Quit the chatter, act on reform
Older Australians seeking improvements in aged care services have been urged to speak up at the National Aged Care Conference in Adelaide yesterday.
Professor Peter Shergold (pictured), the newly appointed Aged Care Reform Implementation Council (ACRIC) chairman, encouraged consumers to challenge the sector.
“[We need to say], don’t tell me this package is good; show me. Don’t claim these measures will create a fairer and equitable society; prove it. Don’t talk; act,” he urged.
DPS News joined delegates as Professor Shergold spoke at the conference, organised by the Department of Health and Ageing, to share ideas and thoughts on the federal government’s $3.7 billion Living Longer. Living Better aged care reform package.
Unveiled in April by Prime Minister Julia Gillard and the Minister for Mental Health and Ageing, Mark Butler, Living Longer. Living Better is a 10-year plan designed to reshape aged care, including a boost to home care, facing workforce challenges and tackling the dementia epidemic.
The two-day conference attracted more than 1,000 delegates to hear from leading experts and advocates in aged care, including Alzheimer’s Australia president, Ita Buttrose, and Ambassador for Ageing, Noeline Brown.
ACRIC will oversee the delivery of the federal government’s Living Longer. Living Better aged care reform package, working closely with the aged care sector through the transition.
“Governments often promise, but do their words follow-through?” Professor Shergold asked in his first official presentation as ACRIC chairman.
“We know aged care reform is expensive and we know aged care costs are increasing.

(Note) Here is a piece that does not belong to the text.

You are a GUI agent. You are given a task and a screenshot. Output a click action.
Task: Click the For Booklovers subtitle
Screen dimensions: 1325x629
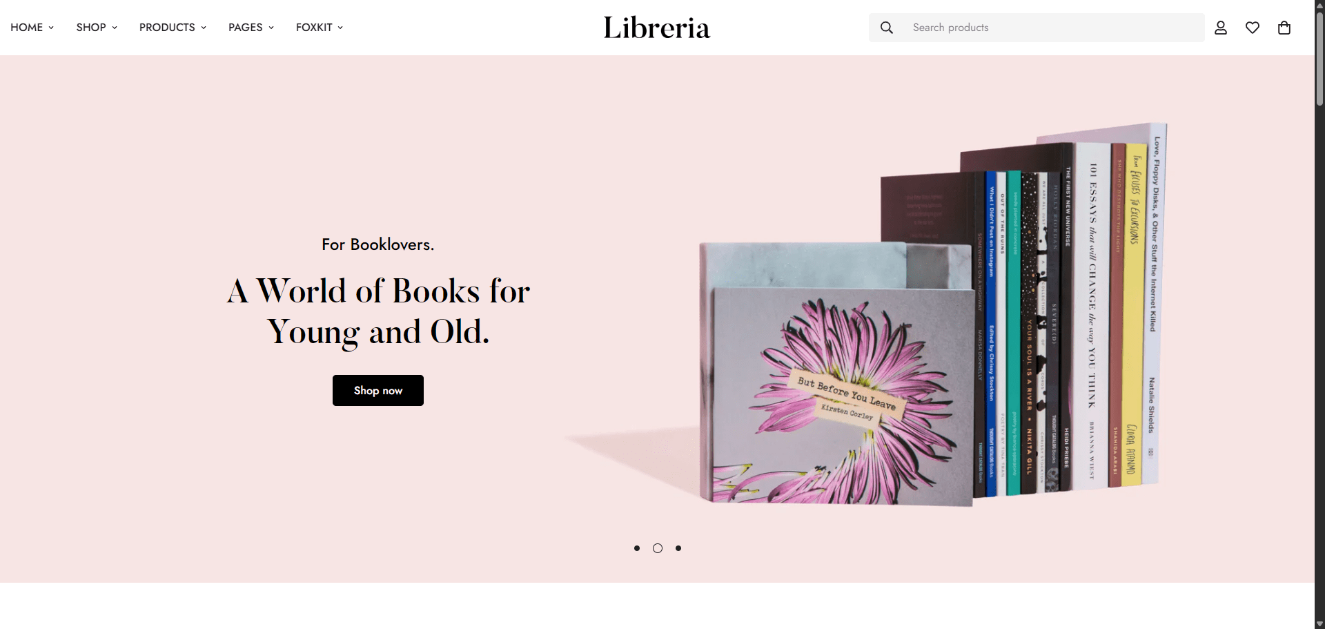(x=378, y=244)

I see that the Council’s role is to help ensure the best social rates of return on that investment.
“My strong sense is that talking about public policy is relatively easy, but designing public policy is hard and implementing it is even harder,” he confessed.

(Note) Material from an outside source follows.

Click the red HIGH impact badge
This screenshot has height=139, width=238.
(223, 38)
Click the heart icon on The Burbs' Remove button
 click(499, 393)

However, Professor Shergold promised to deliver the Living Longer. Living Better reforms “on schedule and on budget, but most importantly deliver it to the raised expectations of the Australian community”.
“We will be vigilant, careful, action-orientated and flexible. We will be focused on outcomes rather than hung up on process, and performance, not compliance, will be our benchmark,” he said.

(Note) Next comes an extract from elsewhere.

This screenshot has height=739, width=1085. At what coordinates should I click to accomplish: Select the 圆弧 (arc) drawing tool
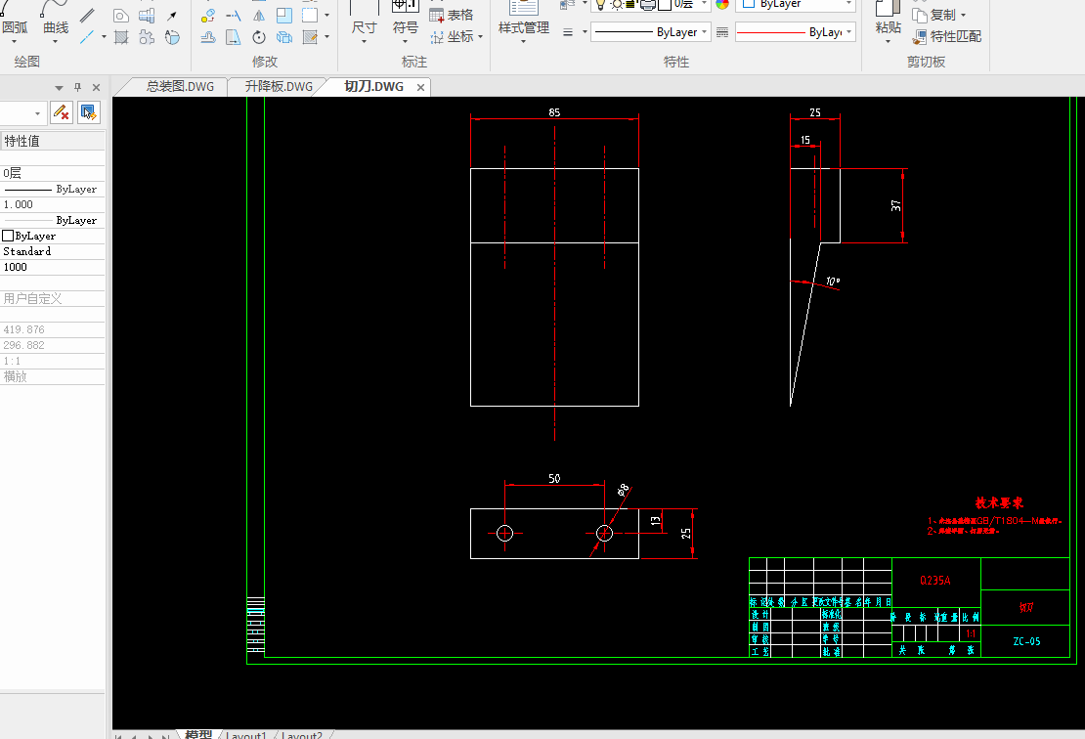15,26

He added: “We will work with the sector to manage the transition and our focus will be on the people who make aged care happen.”
In the Minister’s address, Mr Butler said Living Longer. Living Better “deals with all of those challenges and expectations of what aged care should look like, not just for the next few years, but decades to come”.
“Older Australians said to us they didn’t want a system purely built around nursing homes. They want a system which has the objective of allowing them to stay in their homes for as long as possible, for the remainder of their lives.
“We need to do better in attracting and retaining a good and dedicated workforce... if we don’t improve conditions and wages, we’re simply not going to get there,” he added.
The conference, which ends today, is being streamed live online, to better reach those unable to attend the conference.